Ticket #39094

quoting issues with [[ string =~ re ]]

Open Date: 2019-03-30 20:53 Last Update: 2019-04-29 23:24

Reporter:
Owner:
Type:
Status:
Open [Owner assigned]
Component:
MileStone:
(None)
Priority:
5 - Medium
Severity:
5 - Medium
Resolution:
None
File:
None
Vote
Score: 0
No votes
0.0% (0/0)
0.0% (0/0)

Details

2.48 has introduced a Korn-style [[...]] construct. For the =~ operator, I see the bash32+ approach, as opposed to the bash31/zsh one was chosen with regards to quoting.

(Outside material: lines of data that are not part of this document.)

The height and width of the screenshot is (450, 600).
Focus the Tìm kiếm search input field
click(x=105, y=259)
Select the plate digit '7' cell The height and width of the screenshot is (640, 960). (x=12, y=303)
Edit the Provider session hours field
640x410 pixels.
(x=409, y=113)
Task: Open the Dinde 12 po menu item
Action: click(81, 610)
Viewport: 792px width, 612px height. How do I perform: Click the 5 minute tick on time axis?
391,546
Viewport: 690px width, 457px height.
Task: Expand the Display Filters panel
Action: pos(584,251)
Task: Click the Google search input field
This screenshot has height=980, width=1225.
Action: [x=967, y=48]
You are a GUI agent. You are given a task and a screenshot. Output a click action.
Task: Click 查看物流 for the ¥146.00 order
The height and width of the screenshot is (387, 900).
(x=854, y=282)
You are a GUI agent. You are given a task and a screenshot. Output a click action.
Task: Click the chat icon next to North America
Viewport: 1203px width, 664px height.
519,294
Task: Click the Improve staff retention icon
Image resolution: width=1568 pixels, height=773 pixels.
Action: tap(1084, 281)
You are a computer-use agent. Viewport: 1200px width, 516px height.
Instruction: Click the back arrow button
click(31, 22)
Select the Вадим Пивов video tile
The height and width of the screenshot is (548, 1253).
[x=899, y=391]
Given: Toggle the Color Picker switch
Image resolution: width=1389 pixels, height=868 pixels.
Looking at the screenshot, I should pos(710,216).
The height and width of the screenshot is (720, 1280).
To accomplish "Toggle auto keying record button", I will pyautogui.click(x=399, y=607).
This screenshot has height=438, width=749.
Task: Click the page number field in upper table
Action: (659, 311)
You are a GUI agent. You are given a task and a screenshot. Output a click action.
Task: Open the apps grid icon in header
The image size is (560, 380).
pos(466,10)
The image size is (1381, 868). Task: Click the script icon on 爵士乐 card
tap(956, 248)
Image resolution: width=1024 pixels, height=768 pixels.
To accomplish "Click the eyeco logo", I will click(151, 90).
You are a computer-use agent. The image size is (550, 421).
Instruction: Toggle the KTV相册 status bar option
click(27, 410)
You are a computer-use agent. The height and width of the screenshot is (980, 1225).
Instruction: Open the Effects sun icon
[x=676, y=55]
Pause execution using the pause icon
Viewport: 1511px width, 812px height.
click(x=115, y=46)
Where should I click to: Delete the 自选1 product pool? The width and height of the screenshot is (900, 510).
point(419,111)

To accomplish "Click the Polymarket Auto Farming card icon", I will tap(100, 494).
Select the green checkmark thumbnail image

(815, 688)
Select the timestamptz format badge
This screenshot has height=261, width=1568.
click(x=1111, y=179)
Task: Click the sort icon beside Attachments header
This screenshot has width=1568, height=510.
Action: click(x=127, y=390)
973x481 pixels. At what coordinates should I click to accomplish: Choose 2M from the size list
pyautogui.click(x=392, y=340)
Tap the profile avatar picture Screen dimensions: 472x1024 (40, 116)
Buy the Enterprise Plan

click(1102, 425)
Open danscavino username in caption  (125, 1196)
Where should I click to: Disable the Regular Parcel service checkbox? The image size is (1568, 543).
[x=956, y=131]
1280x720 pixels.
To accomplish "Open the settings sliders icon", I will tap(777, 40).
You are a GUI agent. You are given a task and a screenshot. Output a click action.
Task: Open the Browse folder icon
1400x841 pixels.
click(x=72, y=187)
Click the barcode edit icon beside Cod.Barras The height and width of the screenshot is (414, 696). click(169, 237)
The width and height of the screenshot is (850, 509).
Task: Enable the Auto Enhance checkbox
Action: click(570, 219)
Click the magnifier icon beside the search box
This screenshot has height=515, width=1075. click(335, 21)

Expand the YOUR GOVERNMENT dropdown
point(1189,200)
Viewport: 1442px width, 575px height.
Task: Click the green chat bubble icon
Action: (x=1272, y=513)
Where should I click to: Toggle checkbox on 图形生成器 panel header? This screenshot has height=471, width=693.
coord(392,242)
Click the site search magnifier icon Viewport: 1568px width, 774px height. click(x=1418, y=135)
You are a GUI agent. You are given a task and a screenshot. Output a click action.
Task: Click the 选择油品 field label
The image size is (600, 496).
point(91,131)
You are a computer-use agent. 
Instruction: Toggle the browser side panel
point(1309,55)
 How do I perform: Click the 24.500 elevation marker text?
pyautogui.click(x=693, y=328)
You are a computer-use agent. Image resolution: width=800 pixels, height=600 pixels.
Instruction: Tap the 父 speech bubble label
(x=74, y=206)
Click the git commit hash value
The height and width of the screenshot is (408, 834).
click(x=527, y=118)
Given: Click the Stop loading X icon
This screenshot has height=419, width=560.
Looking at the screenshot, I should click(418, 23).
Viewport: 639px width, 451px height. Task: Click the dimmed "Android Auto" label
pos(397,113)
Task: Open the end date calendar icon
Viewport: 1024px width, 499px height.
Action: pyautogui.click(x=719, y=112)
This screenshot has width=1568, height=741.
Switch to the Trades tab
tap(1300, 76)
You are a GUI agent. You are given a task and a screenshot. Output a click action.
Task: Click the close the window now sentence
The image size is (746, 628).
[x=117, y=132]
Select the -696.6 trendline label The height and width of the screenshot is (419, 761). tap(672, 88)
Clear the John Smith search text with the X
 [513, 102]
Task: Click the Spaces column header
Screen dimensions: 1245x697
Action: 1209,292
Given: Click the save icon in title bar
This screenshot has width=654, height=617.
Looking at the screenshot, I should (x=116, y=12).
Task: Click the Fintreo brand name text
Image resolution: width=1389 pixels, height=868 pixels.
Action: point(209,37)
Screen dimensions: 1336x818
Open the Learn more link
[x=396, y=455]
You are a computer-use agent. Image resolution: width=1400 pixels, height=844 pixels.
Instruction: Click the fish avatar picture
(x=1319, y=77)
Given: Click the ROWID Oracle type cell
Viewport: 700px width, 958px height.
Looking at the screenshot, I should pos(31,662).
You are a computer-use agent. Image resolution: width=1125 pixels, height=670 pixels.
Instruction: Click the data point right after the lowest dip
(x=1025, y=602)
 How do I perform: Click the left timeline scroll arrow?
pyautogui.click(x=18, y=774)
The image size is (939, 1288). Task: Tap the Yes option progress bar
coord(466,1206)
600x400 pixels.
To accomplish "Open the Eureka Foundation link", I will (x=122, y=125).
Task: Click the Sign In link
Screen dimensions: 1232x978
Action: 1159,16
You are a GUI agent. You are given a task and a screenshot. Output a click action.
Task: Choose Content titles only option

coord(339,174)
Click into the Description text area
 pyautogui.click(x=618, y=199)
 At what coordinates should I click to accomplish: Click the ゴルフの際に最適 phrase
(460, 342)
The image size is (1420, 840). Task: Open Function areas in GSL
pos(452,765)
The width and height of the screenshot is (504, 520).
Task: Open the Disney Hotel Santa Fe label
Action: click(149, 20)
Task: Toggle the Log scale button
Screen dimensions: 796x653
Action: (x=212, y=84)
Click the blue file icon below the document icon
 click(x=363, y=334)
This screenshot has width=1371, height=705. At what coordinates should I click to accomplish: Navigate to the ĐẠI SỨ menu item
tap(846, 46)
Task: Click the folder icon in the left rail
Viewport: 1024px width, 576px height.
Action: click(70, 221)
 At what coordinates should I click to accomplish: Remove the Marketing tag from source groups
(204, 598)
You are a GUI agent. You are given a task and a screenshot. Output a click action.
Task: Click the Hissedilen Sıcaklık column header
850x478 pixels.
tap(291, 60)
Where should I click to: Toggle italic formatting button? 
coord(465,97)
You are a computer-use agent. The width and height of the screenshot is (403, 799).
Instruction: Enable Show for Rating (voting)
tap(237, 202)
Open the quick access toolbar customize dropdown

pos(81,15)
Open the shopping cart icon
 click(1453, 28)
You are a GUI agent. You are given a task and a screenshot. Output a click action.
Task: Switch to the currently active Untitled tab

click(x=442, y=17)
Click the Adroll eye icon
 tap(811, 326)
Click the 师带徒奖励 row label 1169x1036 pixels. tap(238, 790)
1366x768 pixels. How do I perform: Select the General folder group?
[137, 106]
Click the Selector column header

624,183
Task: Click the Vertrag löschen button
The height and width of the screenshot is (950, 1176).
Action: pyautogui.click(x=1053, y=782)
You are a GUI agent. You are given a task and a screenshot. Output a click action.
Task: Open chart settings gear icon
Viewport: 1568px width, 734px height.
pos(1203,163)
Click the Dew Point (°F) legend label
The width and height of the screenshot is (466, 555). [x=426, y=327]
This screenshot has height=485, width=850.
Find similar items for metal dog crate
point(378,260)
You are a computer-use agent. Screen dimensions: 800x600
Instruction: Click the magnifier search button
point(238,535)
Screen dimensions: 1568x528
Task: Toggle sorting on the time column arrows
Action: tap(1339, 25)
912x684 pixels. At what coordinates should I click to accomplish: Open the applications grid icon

{ a =~ '.' ] does match as it does in zsh.

But:

[[ a =~ '.' ]] doesn't match, because quotes remove their special meaning of regex operators.

Now, a problem with that is that (, ), and | are regex operators but cannot appear in a normal shell word. At the moment in yash:

yash -c '[[ a =~ a||a =~ b ]]'

works (like in zsh) where || is the "OR" token inside [[...]]

But you can't use the | ERE operator:

$ ./yash -c '[[ a =~ a|b ]]'
yash -c:1: syntax error: invalid word `|' between `[[' and `]]'

Same as in zsh, but in zsh, like in bash3.1, you'd write [[ a =~ 'a|b' ]], but that doesn't work in yash because those quotes remove its special meaning to |.

In zsh, [[ a =~ (a|b) ]] works because (a|b) is the same syntax as the (a|b) glob operator (specific to zsh, ksh has @(a|b) instead).

There's a similar problem with ( and ):

$ ./yash -c '[[ x =~ (aa)* ]]'
yash -c:1: syntax error: `(' is not a valid operand in the conditional expression

yash also has the same bug (actually worse) as bash originally had in that, to remove the special meaning of re operators, it escapes them with \ before calling regcomp.

But it inserts that backslash even when it should not, like inside bracket expressions (as bash originally did), but also when before characters that are not regexp operators (bash didn't have that bug).

That means that [[ '\' =~ ["."] ]] matches (like in old bash versions), but also [[ x =~ "<" ]] on systems where \< is the word boundary operator for instance.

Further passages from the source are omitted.